# spoon from confederate steam boat c.e. hillman



## Dansalata (Jun 27, 2019)

so.i decided to go to the porterville college flea market..it was pretty hot but i managed a few rows...the last aisle i walked i saw a pile of silverware...looking for sterling i noticed this soup spoon with "steamboat c.e.  hillman stampedon thehandle..i was intrigued..never seen this before..there weree 3 of em ,the man said 5 bucks..im like cool...so i came home and looked the steamship c.e.hillman...holy s(&^%$  a confederate stemboat captured april 28 1861...there are letters online from abraham lincoln commenting on it...the hillman had 1300 pounds of gunpowder in it,tons of lead..150pistols and other stuff....still trippin on this  UNEXPECTED DISCOVERY


----------



## RCO (Jun 27, 2019)

if there stamped as being from the steamer C E Hillman it would certainly seem to be the case that they came from an old steamer .

were you able to find anything else about the history of it ? how long was it in operation for ? a lot of these old steamers eventually sank or had something happen to them


----------



## CanadianBottles (Jun 27, 2019)

Wow that's an amazing find!  Probably one of the most historically significant things posted on here in quite a while.  Did you notice that John Wilkes Booth rode on the C.E. Hillman in 1864? https://books.google.ca/books?id=vS...ACegQICRAB#v=onepage&q="C.E. Hillman"&f=false  I've been trying to find out what happened to her in the end but can't find any references after February of 1866.

— DATASET RECORDS —
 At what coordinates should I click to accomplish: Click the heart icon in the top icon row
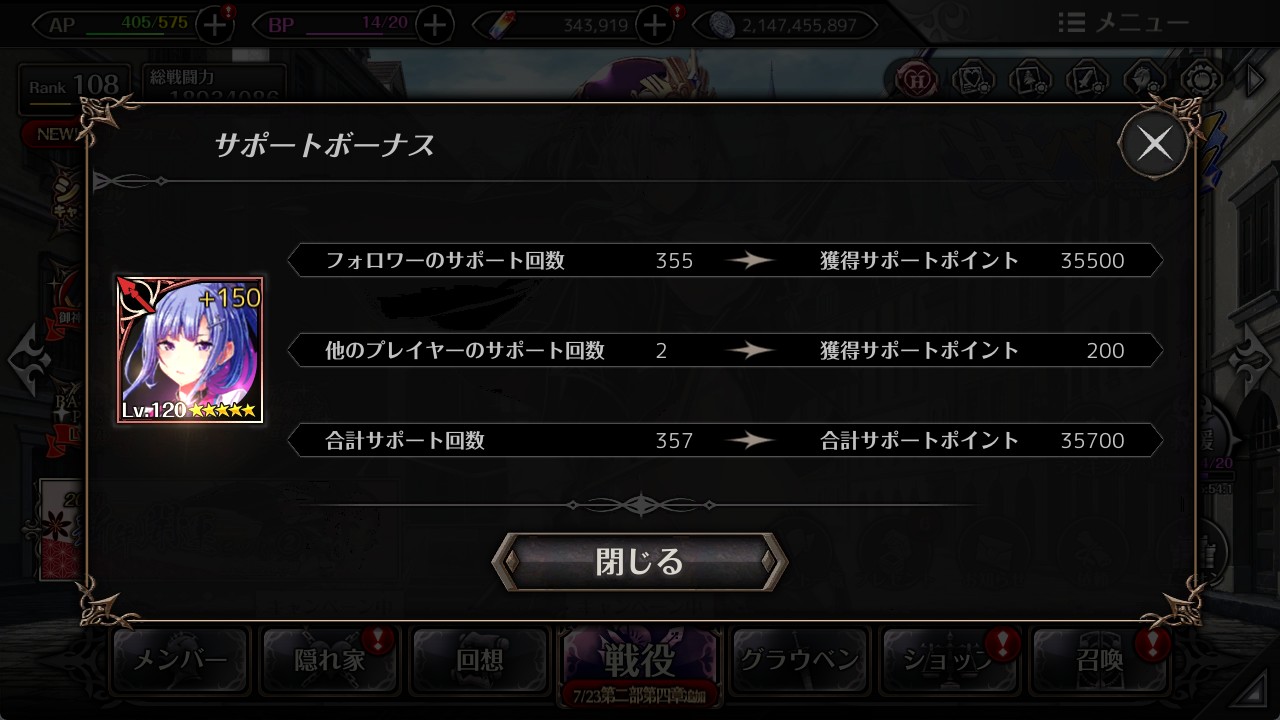[971, 80]
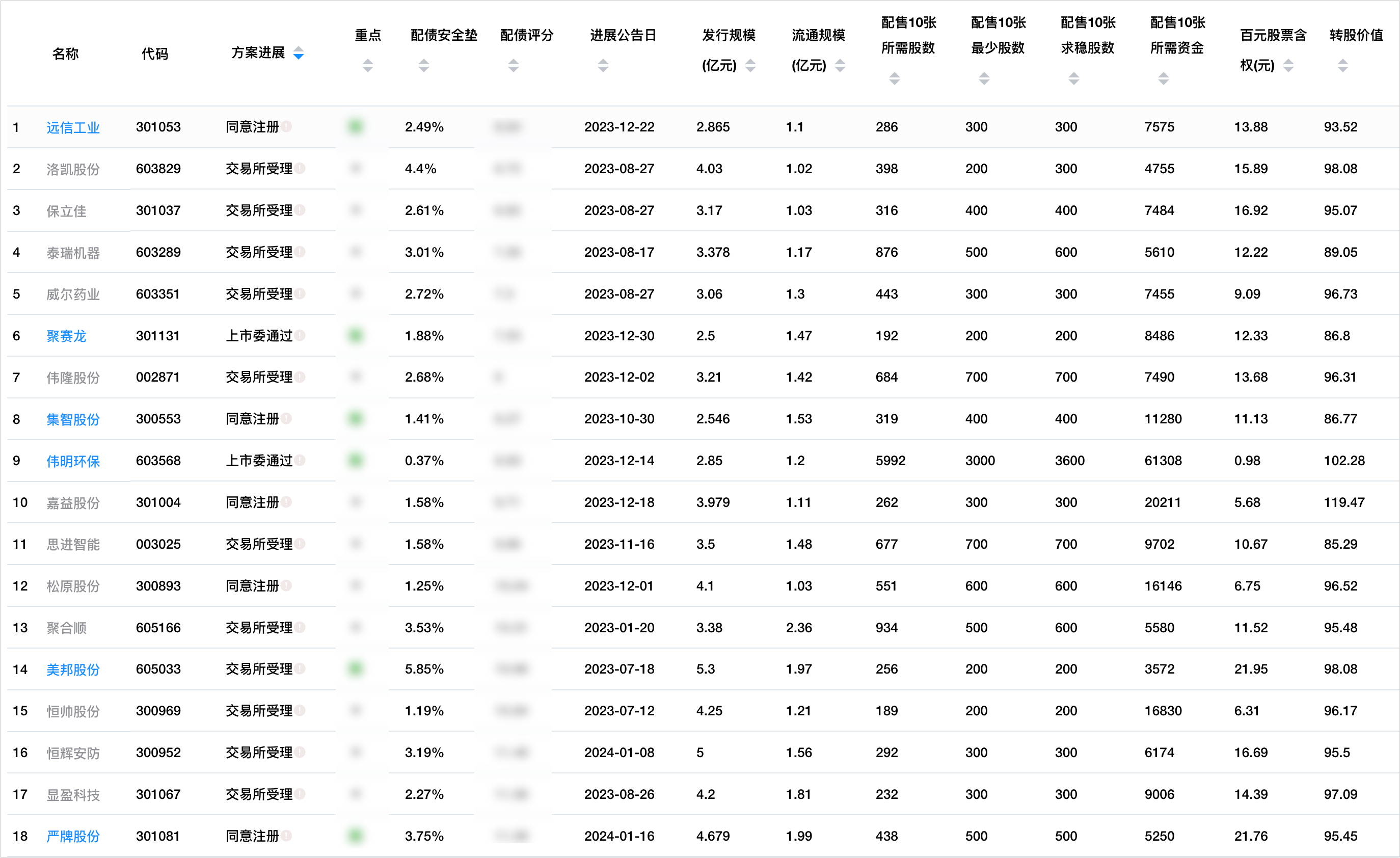Image resolution: width=1400 pixels, height=858 pixels.
Task: Toggle grey 重点 marker for 洛凯股份
Action: coord(356,169)
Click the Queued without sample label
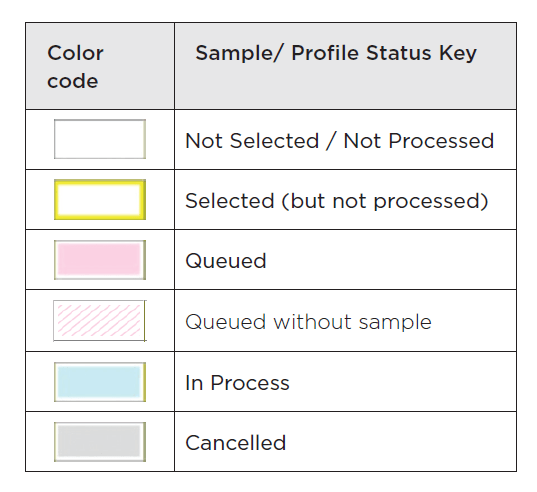 [x=308, y=322]
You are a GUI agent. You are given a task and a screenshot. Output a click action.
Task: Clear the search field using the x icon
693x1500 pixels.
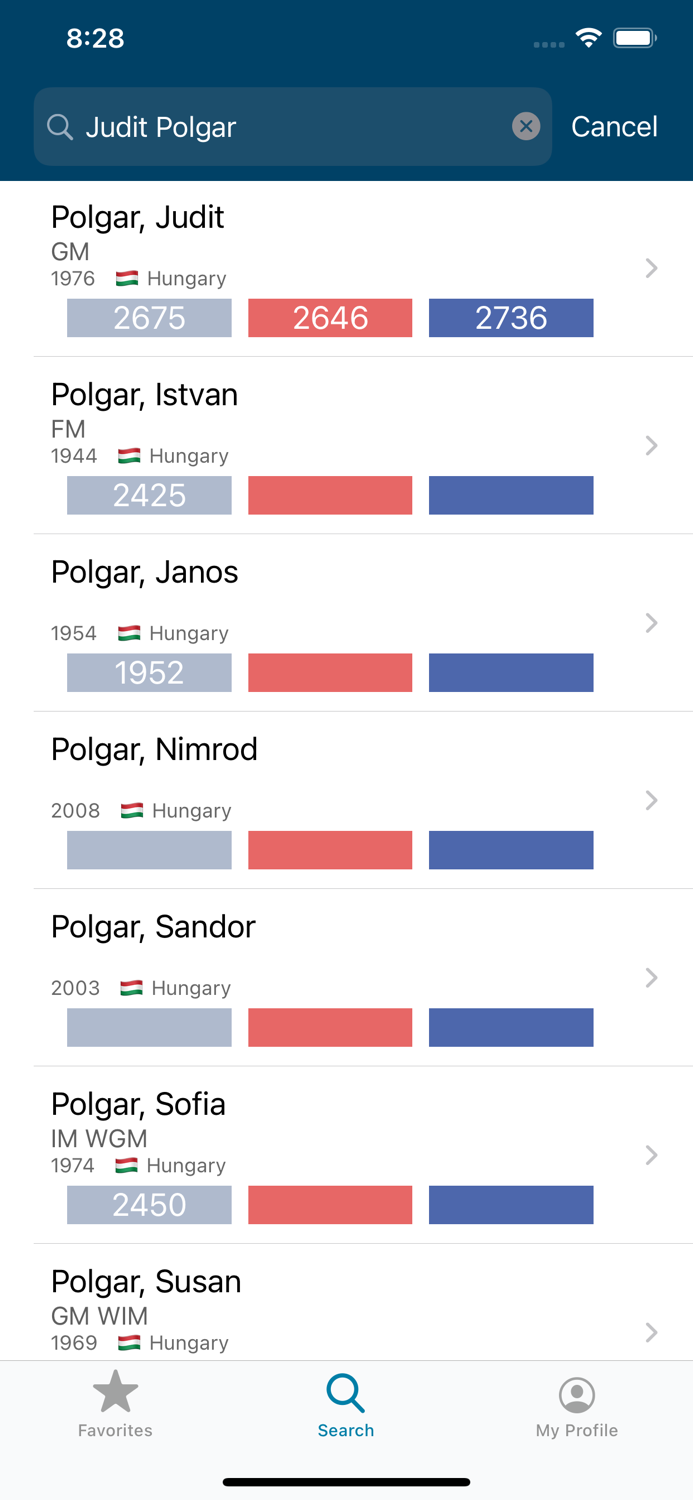click(526, 126)
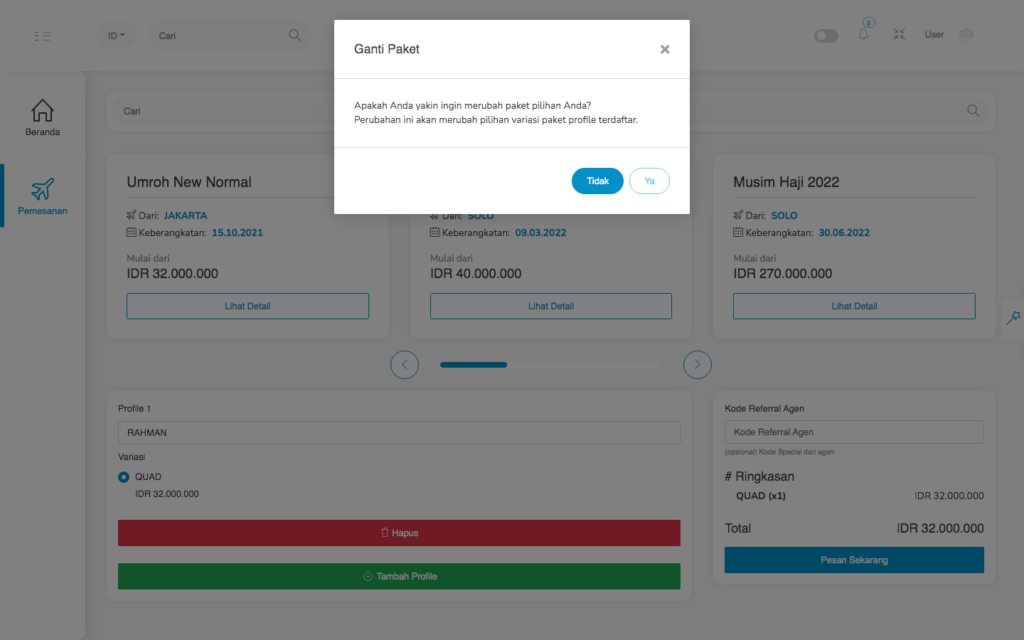Click the search icon in package search bar
The width and height of the screenshot is (1024, 640).
click(x=973, y=111)
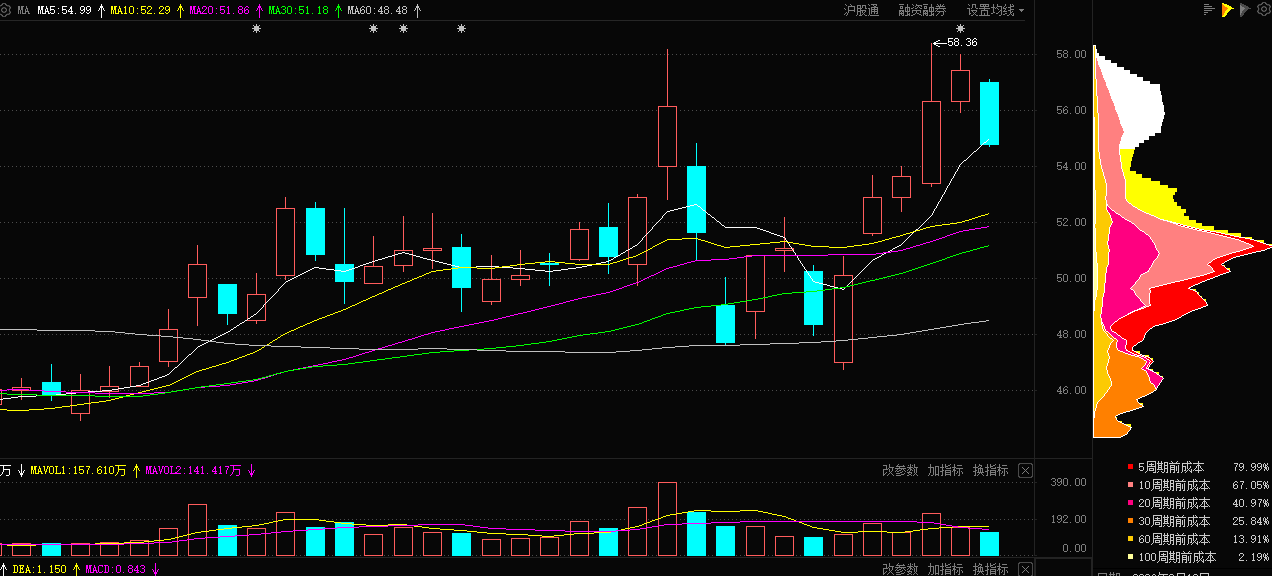Click the gear icon above the cost distribution panel
The image size is (1272, 576).
(1262, 10)
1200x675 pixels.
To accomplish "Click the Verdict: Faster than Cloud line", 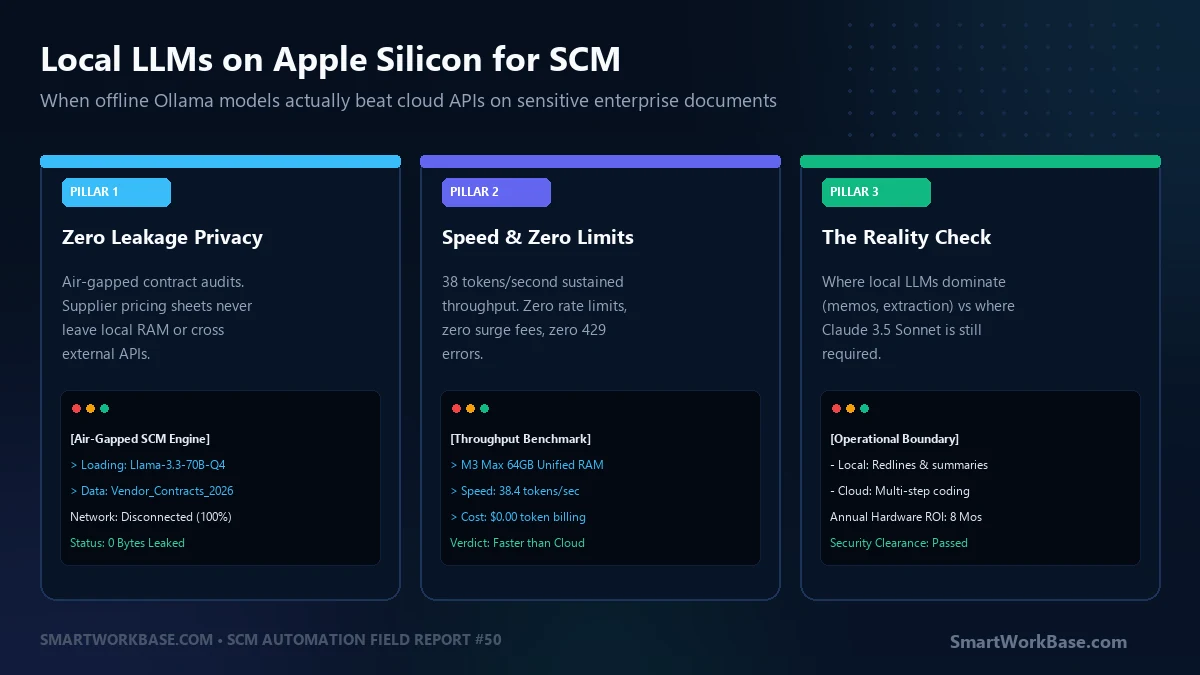I will pos(517,543).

— GIVEN INSTRUCTION A —
Retype the forum thread about the spoon from the steamboat C.E. Hillman in full, word for word.
— GIVEN INSTRUCTION B —
Echo the rows exactly, everything from the one containing "You are a GUI" down to the one containing "click(x=973, y=111)", including both, and leave out the pictures.

— FULL OUTPUT A —
# spoon from confederate steam boat c.e. hillman



## Dansalata (Jun 27, 2019)

so.i decided to go to the porterville college flea market..it was pretty hot but i managed a few rows...the last aisle i walked i saw a pile of silverware...looking for sterling i noticed this soup spoon with "steamboat c.e.  hillman stampedon thehandle..i was intrigued..never seen this before..there weree 3 of em ,the man said 5 bucks..im like cool...so i came home and looked the steamship c.e.hillman...holy s(&^%$  a confederate stemboat captured april 28 1861...there are letters online from abraham lincoln commenting on it...the hillman had 1300 pounds of gunpowder in it,tons of lead..150pistols and other stuff....still trippin on this  UNEXPECTED DISCOVERY


----------



## RCO (Jun 27, 2019)

if there stamped as being from the steamer C E Hillman it would certainly seem to be the case that they came from an old steamer .

were you able to find anything else about the history of it ? how long was it in operation for ? a lot of these old steamers eventually sank or had something happen to them


----------



## CanadianBottles (Jun 27, 2019)

Wow that's an amazing find!  Probably one of the most historically significant things posted on here in quite a while.  Did you notice that John Wilkes Booth rode on the C.E. Hillman in 1864? https://books.google.ca/books?id=vS...ACegQICRAB#v=onepage&q="C.E. Hillman"&f=false  I've been trying to find out what happened to her in the end but can't find any references after February of 1866.

— FULL OUTPUT B —
You are a GUI agent. You are given a task and a screenshot. Output a click action.
Task: Clear the search field using the x icon
693x1500 pixels.
click(526, 126)
Click the search icon in package search bar
The width and height of the screenshot is (1024, 640).
click(x=973, y=111)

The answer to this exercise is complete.